Victor Mete, que l'on voit derrière Jonathan Drouin, fait bonne figure au camp d'entrainement du Canadien. Il s'est attiré les éloges de l'entraîneur Claude Julien, qui n'hésite pas à le comparer à son ancien défenseur des Bruins, Torey Krug.

Julien impressionné par Victor Mete

Claude Julien ne peut pas être plus satisfait du travail accompli par Victor Mete (5'10", 180 lb) depuis le début du camp. Dans son évaluation du jeune défenseur des Knights de London, il a dressé un parallèle avec Torey Krug (5'9", 186 lb), qu'il a dirigé avec les Bruins.
«Victor a plusieurs des mêmes atouts, comme son coup de patin et sa façon de transporter de la rondelle. Jusqu'à un certain point, il m'a surpris à cause de la façon dont il s'est comporté lors de son premier match. Mais j'avais également vu ce qu'il pouvait nous apporter et c'est la raison pour laquelle je l'ai jumelé avec "Webby" [Shea Weber]. Je pensais que les deux pouvaient former un bon duo et bien se compléter.»

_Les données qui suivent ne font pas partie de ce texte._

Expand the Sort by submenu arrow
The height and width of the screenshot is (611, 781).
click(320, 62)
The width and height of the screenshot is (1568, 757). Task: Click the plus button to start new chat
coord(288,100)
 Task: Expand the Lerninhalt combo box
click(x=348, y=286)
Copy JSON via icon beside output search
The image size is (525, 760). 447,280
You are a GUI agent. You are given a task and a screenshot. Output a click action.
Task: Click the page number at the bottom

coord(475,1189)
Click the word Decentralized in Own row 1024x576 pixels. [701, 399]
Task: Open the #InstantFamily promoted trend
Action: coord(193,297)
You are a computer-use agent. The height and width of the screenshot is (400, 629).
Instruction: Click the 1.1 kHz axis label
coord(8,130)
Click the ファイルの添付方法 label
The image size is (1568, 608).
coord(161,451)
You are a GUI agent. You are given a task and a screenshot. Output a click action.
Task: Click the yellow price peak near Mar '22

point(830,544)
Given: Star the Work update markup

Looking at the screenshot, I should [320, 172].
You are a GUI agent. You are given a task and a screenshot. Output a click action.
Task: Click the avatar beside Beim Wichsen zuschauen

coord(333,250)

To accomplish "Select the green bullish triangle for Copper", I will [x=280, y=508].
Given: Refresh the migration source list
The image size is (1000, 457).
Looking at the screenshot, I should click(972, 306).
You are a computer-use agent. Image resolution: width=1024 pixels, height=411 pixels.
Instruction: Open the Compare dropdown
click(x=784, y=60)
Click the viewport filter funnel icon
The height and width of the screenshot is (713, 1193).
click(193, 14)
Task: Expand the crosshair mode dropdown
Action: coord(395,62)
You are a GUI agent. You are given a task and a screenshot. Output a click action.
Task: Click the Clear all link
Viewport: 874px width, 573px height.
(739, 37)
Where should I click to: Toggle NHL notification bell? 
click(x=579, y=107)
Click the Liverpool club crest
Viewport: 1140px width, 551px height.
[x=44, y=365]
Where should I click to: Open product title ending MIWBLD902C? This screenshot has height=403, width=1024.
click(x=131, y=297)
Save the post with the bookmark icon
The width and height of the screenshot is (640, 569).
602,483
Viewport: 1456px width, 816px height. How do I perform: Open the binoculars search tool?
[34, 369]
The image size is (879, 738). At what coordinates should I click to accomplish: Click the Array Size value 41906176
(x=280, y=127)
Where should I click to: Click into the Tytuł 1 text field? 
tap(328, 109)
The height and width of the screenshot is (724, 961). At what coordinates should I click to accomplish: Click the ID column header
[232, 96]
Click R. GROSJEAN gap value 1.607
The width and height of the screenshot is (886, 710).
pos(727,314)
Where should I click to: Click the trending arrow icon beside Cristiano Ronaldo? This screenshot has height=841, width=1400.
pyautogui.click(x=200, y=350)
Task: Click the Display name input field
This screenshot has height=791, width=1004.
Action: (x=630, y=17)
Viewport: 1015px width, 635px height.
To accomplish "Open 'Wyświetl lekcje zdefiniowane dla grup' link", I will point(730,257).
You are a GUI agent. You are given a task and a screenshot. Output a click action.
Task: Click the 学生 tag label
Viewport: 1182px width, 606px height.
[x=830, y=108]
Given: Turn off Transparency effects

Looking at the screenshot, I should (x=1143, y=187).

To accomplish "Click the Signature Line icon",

Max Pacioretty a aussi louangé Mete. «Il est vraiment bon», a lancé le capitaine du CH. «Au début, je me demandais qui était ce joueur, et quelqu'un m'a dit aujourd'hui qu'il était un choix de quatrième ronde. C'est un négligé. Il est un très bon joueur. Il a beaucoup de sang-froid avec la rondelle et il est un excellent patineur. Je suis vraiment impressionné par ce que j'ai vu.
«Oui, il a 19 ans, mais n'a pas l'air nerveux. Son coup de patin est fluide. Il a confiance en ses moyens et même quand il fait une erreur, il est capable de revenir dans le jeu et de la réparer. Il est très calme avec la rondelle et il veut faire des jeux.»
Une victoire au plus vite
Par ailleurs, les rencontres hors concours n'ont jamais compté au classement et plus personne n'y pense lorsque s'amorce la vraie saison. Rien n'empêche qu'une victoire en septembre ne ferait pas de tort au moral du Canadien. Et Drouin souhaite qu'elle arrive plus tôt que tard.
«Nous ne voulons pas présenter une fiche de 0-4», a admis Drouin à la veille du match que le Canadien disputera face aux Sénateurs, samedi à Ottawa. «Que ce soit pendant une partie hors concours, il faut avoir cet état d'esprit de vouloir gagner nos matchs. Ce serait important de récolter une victoire bientôt.»
Selon Pacioretty, ça fait partie de l'ADN d'un athlète professionnel de vouloir sortir victorieux d'une compétition sportive. Le désir de vaincre n'a toutefois pas été toujours apparent chez tous les joueurs jusqu'à maintenant. Ce fut particulièrement évident jeudi contre les Devils, au Centre Bell.
«Je n'ai pas vu tout le match et je ne peux vraiment commenter, mais vous devriez toujours donner votre maximum, surtout quand les spectateurs sortent leur argent pour venir vous voir jouer», a noté Pacioretty. 
Lors de son point de presse, Julien est revenu sur le match de jeudi et son degré d'insatisfaction, en essayant de placer la situation dans un contexte plus large. «Il faut que certains joueurs nous en donnent plus. Il nous reste encore du temps, il nous reste cinq matchs. Ce n'est certainement pas la panique, mais c'est une situation où il faut voir des choses de certains pour qu'on puisse les évaluer de la bonne façon. Nous voulons évaluer un joueur quand il est à son meilleur. Surtout ceux qui cognent à la porte, et nous espérons que ça va commencer à partir de demain [samedi].»